> _Trecho do texto_
□ □ □ □ □ □ □

A Auditoria Interna e Controle Governamental tem papel fundamental para a manutenção da integridade pública em suas diversas áreas de abrangência, sendo uma ferramenta indispensável em momentos de insegurança e instabilidade. A análise de riscos e a busca de soluções para o controle e bom funcionamento dos serviços públicos fazem parte da rotina da profissão, tornando a Auditoria Interna e Controle Governamental uma área de destaque para quem busca transformar a gestão pública e garantir a sua eficiência. 

Um exemplo que deixa claro a importância do Auditor Interno é a sua atuação durante a pandemia para análise de riscos e controle da transparência e efetividade das ações públicas. Por este motivo, hoje trouxemos para você o artigo do Doutor  em Políticas Públicas Marcus Vinicius de Azevedo Braga, autor do livro “Tudo sobre controle” e professor do curso de Auditoria Interna e Controle Governamental da Verbo Jurídico. 

“Vacina de vento” e os riscos de integridade

Marcus Vinicius de Azevedo Braga

Doutor em Políticas Públicas (UFRJ) 

Autor do Livro “Tudo sobre controle”, Ed. Fórum. 

Em tempos que os escritórios de advocacia têm sido invadidos pelo tema do compliance, verifica-se que as discussões recentes têm convergido para a importância do processo de gestão de riscos na temática da integridade, transcendendo-se o modelo de se fazer códigos de conduta descontextualizados do perfil de riscos das organizações, o que pode onerar a mesma com salvaguardas não efetivas, comprometendo a credibilidade das ações de integridade em um futuro bem próximo, vistas como burocracia pouco efetiva.

No presente artigo será discutido uma proposta de matriz para a análise dos riscos de integridade, tomando como base os conceitos apresentados pela ABNT NBR ISO 31000, trazendo, de forma didática, essa discussão para um exemplo contemporâneo da política de Saúde, a questão da “vacina de vento” de Covid-19, ou seja, a casuística de se aplicar seringas vazias simulando a imunização real, que teve grande repercussão na imprensa.

□ □ □ □ □ □ □

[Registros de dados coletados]
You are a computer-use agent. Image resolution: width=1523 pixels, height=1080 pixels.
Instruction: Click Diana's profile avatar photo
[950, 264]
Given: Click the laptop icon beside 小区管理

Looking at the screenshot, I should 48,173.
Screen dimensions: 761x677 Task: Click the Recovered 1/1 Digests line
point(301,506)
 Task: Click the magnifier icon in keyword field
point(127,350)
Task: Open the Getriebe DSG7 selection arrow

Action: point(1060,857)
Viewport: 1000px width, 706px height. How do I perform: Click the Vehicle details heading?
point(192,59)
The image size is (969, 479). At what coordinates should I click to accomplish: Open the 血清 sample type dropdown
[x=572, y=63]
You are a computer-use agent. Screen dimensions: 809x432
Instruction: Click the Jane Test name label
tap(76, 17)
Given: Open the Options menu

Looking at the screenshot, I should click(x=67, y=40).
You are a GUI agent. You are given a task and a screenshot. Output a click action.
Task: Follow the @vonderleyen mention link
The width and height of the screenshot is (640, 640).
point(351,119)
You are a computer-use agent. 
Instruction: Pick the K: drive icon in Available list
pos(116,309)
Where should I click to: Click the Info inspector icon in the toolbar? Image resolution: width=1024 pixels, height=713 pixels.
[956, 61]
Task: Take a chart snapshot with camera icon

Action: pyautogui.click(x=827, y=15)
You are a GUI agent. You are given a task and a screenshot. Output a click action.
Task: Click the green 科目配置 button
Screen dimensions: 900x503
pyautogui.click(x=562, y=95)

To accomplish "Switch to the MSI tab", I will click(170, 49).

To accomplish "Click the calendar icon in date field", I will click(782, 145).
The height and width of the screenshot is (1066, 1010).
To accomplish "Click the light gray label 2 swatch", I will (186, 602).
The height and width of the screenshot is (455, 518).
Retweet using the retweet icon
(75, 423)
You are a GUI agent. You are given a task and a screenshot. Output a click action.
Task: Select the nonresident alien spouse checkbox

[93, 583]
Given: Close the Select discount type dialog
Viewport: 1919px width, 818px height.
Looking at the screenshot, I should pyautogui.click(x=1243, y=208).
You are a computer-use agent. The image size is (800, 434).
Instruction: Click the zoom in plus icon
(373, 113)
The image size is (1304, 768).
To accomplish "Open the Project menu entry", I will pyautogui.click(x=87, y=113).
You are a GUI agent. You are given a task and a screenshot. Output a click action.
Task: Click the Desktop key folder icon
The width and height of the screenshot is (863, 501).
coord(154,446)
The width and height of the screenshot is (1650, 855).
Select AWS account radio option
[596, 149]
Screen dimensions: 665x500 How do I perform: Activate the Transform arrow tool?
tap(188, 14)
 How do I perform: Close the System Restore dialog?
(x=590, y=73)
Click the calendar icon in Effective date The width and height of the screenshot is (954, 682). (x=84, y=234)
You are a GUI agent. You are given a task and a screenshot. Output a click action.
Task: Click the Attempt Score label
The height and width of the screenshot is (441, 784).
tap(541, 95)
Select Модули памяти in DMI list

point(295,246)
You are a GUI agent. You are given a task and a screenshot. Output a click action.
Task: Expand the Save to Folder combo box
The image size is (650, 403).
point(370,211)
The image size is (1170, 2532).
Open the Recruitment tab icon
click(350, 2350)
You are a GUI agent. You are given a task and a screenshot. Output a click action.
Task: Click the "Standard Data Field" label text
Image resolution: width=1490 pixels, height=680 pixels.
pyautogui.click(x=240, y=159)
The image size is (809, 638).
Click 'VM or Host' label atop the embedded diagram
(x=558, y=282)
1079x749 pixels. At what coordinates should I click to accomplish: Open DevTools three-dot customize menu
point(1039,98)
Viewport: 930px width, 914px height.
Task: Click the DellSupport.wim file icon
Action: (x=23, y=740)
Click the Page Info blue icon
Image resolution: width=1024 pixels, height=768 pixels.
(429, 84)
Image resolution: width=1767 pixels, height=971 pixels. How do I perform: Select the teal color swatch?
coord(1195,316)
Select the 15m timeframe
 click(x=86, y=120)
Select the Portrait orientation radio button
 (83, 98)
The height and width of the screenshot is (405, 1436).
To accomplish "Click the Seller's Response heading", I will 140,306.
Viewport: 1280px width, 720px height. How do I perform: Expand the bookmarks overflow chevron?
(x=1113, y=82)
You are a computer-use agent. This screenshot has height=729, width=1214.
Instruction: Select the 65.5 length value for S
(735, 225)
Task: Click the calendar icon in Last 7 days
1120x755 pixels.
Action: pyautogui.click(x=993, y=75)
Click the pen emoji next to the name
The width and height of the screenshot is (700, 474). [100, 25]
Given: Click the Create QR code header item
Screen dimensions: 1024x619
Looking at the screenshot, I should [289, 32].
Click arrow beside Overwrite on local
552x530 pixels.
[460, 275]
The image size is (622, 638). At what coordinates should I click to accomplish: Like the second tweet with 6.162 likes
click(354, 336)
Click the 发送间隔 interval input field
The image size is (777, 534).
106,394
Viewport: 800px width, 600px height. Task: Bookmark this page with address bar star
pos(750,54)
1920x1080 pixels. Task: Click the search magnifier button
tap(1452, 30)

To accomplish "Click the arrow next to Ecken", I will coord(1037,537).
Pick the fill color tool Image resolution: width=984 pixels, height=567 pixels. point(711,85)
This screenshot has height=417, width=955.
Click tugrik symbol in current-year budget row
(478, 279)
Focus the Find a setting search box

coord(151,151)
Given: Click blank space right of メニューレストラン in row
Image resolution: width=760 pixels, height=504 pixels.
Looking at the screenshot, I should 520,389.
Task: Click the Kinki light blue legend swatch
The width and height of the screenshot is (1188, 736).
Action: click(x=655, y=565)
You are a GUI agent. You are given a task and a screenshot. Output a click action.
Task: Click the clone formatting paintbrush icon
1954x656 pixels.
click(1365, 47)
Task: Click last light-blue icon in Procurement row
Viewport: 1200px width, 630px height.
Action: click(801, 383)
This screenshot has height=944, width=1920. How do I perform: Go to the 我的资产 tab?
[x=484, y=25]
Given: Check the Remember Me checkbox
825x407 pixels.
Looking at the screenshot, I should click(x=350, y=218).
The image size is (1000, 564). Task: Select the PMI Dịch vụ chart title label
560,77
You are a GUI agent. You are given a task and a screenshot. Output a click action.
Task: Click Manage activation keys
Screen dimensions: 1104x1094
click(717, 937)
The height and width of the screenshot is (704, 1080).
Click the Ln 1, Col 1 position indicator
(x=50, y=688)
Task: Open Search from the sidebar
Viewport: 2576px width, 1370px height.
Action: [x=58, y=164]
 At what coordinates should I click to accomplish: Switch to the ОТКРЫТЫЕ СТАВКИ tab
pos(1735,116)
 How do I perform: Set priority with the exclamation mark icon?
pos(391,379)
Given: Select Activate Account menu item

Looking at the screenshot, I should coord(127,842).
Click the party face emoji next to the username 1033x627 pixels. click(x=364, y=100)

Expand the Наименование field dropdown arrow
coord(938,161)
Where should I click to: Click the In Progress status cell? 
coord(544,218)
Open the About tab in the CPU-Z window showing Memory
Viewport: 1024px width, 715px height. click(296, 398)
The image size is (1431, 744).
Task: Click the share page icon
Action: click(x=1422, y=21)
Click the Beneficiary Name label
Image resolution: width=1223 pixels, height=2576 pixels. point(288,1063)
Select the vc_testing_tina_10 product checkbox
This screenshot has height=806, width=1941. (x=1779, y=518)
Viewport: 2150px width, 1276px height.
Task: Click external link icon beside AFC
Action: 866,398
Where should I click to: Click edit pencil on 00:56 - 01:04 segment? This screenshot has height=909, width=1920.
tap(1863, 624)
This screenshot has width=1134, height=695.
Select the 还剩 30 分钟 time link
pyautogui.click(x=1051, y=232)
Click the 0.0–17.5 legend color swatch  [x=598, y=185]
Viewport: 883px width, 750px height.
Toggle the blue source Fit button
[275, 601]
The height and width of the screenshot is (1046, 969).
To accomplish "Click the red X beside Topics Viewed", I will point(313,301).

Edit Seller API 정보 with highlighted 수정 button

□ □ □ □ □ □ □

> _Requisitos da tarefa_
Retome o texto sobre a "vacina de vento" e os riscos de integridade e continue a escrita logo depois da última frase. Os registros não têm nenhuma utilidade aqui.

> _Resposta da tarefa_
A fase inicial da gestão de riscos é a identificação destes. O risco é uma possibilidade de ocorrer algo que afete adversamente os objetivos, e essas possibilidades precisam ser enumeradas, em um inventário de riscos, de extrema relevância, dado que o risco que nesse momento não comparece, não é tratado, o que não o impede de se materializar no futuro.

Certamente, no que se refere aos riscos de integridade, eles não são tão fáceis de se levantar, e tendo como base os métodos apresentados na norma específica, a ISO 31010, de um modo geral se procede um brainstorming, uma coleta de informações oriunda de diversas fontes, sobre as possibilidades de ocorrência de corrupção, e essas informações são sistematizadas, podendo beber de ocorrências de outras organizações, de processos similares, em uma via de aprendizagem organizacional.

No caso da aplicação de vacinas de Covid-19, pode-se listar, para fins didáticos, riscos de integridade na linha de: i) subtração ilícita de vacinas estocadas para a comercialização; ii) aplicação simulada para desviar as doses; iii) vacinação de não elegíveis por laços de amizade ou para a obtenção de vantagens; e iv) falsificação de doses para troca por doses verdadeiras. Esses são apenas alguns dos riscos possíveis, espelhados no que se viu na imprensa.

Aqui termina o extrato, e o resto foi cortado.